**ACTION ITEM:** Nothing but the data, repeated exactly, belongs in the answer.

--------------------------------------------------

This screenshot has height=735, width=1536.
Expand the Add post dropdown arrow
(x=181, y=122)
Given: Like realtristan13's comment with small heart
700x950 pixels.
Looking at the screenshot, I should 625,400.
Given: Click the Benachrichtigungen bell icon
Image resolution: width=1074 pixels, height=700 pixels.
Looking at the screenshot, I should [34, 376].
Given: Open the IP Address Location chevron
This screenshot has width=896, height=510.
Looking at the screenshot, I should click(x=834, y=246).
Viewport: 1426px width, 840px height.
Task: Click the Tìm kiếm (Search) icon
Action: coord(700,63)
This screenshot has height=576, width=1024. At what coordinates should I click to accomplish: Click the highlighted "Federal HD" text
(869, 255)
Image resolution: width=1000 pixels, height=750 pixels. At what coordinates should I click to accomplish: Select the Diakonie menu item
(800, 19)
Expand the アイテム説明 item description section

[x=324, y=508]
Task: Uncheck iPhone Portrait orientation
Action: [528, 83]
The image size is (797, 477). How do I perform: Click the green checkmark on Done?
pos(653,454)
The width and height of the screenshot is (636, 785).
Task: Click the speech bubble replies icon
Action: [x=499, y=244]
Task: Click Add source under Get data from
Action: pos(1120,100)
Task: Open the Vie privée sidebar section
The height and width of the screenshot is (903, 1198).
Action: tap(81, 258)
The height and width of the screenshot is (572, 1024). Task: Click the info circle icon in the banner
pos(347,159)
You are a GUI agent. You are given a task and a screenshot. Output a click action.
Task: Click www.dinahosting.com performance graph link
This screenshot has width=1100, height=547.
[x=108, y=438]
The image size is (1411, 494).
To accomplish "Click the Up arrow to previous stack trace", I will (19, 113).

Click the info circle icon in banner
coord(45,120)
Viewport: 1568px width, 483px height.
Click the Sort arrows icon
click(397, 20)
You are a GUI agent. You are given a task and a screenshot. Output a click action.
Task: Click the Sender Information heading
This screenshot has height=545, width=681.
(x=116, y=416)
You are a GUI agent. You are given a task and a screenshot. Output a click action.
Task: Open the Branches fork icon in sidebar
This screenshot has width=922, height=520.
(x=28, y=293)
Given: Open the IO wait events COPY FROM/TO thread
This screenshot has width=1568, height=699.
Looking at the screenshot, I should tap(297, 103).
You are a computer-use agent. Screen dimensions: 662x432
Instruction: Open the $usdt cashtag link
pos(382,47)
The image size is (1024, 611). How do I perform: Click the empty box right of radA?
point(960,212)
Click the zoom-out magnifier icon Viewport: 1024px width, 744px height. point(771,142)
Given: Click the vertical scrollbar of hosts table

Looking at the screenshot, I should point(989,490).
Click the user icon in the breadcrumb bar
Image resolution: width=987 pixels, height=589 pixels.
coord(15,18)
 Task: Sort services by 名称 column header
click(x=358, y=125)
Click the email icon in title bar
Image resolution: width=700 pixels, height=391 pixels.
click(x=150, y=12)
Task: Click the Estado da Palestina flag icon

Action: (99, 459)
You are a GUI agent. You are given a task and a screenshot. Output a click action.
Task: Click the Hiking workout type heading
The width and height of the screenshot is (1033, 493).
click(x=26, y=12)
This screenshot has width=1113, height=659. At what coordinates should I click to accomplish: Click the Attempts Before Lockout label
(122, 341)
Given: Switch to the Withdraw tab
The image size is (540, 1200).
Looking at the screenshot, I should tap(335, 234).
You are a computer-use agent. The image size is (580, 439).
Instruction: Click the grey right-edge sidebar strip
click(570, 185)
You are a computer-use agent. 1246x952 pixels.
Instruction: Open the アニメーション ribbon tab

--------------------------------------------------

**RESPONSE TO THE TASK:**
This screenshot has height=735, width=1536.
Expand the Add post dropdown arrow
(x=181, y=122)
Given: Like realtristan13's comment with small heart
700x950 pixels.
Looking at the screenshot, I should 625,400.
Given: Click the Benachrichtigungen bell icon
Image resolution: width=1074 pixels, height=700 pixels.
Looking at the screenshot, I should [34, 376].
Given: Open the IP Address Location chevron
This screenshot has width=896, height=510.
Looking at the screenshot, I should click(x=834, y=246).
Viewport: 1426px width, 840px height.
Task: Click the Tìm kiếm (Search) icon
Action: coord(700,63)
This screenshot has height=576, width=1024. At what coordinates should I click to accomplish: Click the highlighted "Federal HD" text
(869, 255)
Image resolution: width=1000 pixels, height=750 pixels. At what coordinates should I click to accomplish: Select the Diakonie menu item
(800, 19)
Expand the アイテム説明 item description section

[x=324, y=508]
Task: Uncheck iPhone Portrait orientation
Action: [528, 83]
The image size is (797, 477). How do I perform: Click the green checkmark on Done?
pos(653,454)
The width and height of the screenshot is (636, 785).
Task: Click the speech bubble replies icon
Action: [x=499, y=244]
Task: Click Add source under Get data from
Action: pos(1120,100)
Task: Open the Vie privée sidebar section
The height and width of the screenshot is (903, 1198).
Action: tap(81, 258)
The height and width of the screenshot is (572, 1024). Task: Click the info circle icon in the banner
pos(347,159)
You are a GUI agent. You are given a task and a screenshot. Output a click action.
Task: Click www.dinahosting.com performance graph link
This screenshot has width=1100, height=547.
[x=108, y=438]
The image size is (1411, 494).
To accomplish "Click the Up arrow to previous stack trace", I will (19, 113).

Click the info circle icon in banner
coord(45,120)
Viewport: 1568px width, 483px height.
Click the Sort arrows icon
click(397, 20)
You are a GUI agent. You are given a task and a screenshot. Output a click action.
Task: Click the Sender Information heading
This screenshot has height=545, width=681.
(x=116, y=416)
You are a GUI agent. You are given a task and a screenshot. Output a click action.
Task: Open the Branches fork icon in sidebar
This screenshot has width=922, height=520.
(x=28, y=293)
Given: Open the IO wait events COPY FROM/TO thread
This screenshot has width=1568, height=699.
Looking at the screenshot, I should tap(297, 103).
You are a computer-use agent. Screen dimensions: 662x432
Instruction: Open the $usdt cashtag link
pos(382,47)
The image size is (1024, 611). How do I perform: Click the empty box right of radA?
point(960,212)
Click the zoom-out magnifier icon Viewport: 1024px width, 744px height. point(771,142)
Given: Click the vertical scrollbar of hosts table

Looking at the screenshot, I should point(989,490).
Click the user icon in the breadcrumb bar
Image resolution: width=987 pixels, height=589 pixels.
coord(15,18)
 Task: Sort services by 名称 column header
click(x=358, y=125)
Click the email icon in title bar
Image resolution: width=700 pixels, height=391 pixels.
click(x=150, y=12)
Task: Click the Estado da Palestina flag icon

Action: (99, 459)
You are a GUI agent. You are given a task and a screenshot. Output a click action.
Task: Click the Hiking workout type heading
The width and height of the screenshot is (1033, 493).
click(x=26, y=12)
This screenshot has width=1113, height=659. At what coordinates should I click to accomplish: Click the Attempts Before Lockout label
(122, 341)
Given: Switch to the Withdraw tab
The image size is (540, 1200).
Looking at the screenshot, I should tap(335, 234).
You are a computer-use agent. The image size is (580, 439).
Instruction: Click the grey right-edge sidebar strip
click(570, 185)
You are a computer-use agent. 1246x952 pixels.
Instruction: Open the アニメーション ribbon tab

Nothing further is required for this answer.